The structure learning method used in BNW can be broken down into three main steps: calculating local network scores, determing global structures that optimize network scores, and, if indicated by user settings, performing model averaging over high scoring structures.
Local score calculation: The score of a local structure of a Bayesian network considers how well a node is explained by the nodes that are its immediate parents. To begin structure learning in BNW, we calculate all possible local scores by perform an exhaustive search of local structures given the structural constraints specified by the user. In order to allow structure learning of hybrid datasets, BNW calculates local scores using the scoring metric proposed by Bottcher and Dethlefsen that they have previously incorporated in the R package deal. Briefly, to allow for the use hybrid datasets containing both discrete and continuous variables, local structures are scored based on conditional probability tables for entirely discrete local strucutes, Gaussian distributions for entirely continuous local structures, and conditional Gaussian distributions for hybrid local structures. One property of this scoring metric is that it does not allow discrete nodes to be the children of continuous nodes. To improve the speed of structure learning, we do not use deal, but, instead, calculate local scores using code that we have written in the C programming language.

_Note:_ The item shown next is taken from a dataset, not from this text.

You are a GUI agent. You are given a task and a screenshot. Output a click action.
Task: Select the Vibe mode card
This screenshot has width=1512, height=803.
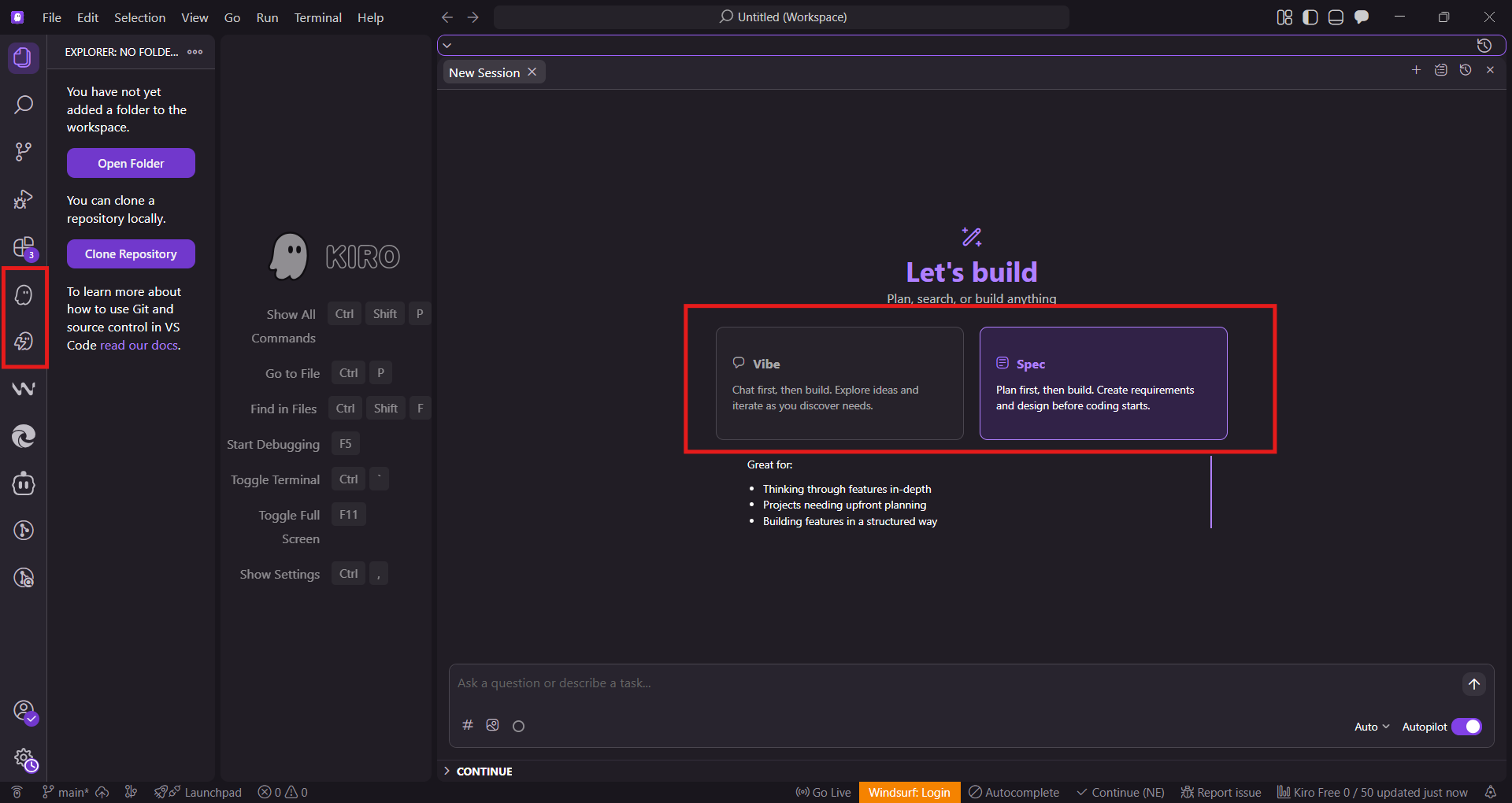click(839, 383)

Search for the k-best global optimal structures: After calculating local scores, BNW performs a search for the k-best global optimal structures, using a user-specified value of k. The k-best structure search method used in BNW was developed by Tian and Re and is available here. It is an adaptation of an algorithm for identifying the optimal network structure developed by Silander and Myllymaki that is available here.
Model averaging: Model averaging can be used to reduce the risk of over-fitting data to a single model. In BNW, model averaging is automatically performed over the k-best scoring structures, when users select values of k > 1. To select features (i.e., directed edges between nodes), the posterior probability of each feature is calculated by a weighted average over the k-best networks where the weight is given by the score of the global network structure. This posterior probability, which ranges for 1 for features included in all high scoring networks to 0 for features in no high scoring networks, reflects confidence in the feature.

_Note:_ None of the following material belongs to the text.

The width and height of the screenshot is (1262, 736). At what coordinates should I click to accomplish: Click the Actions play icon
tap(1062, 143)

Model averaging may be particularly advantageous when learning network models using small datasets. As the number of samples in a dataset increases, the differences between the scores of the highest scoring networks often also increase. Therefore, instead of a single network structure having the best score, structure learning of small datasets may identify a group of structures with similar scores. Model averaging can be used to select features that are common to many of these high scoring networks.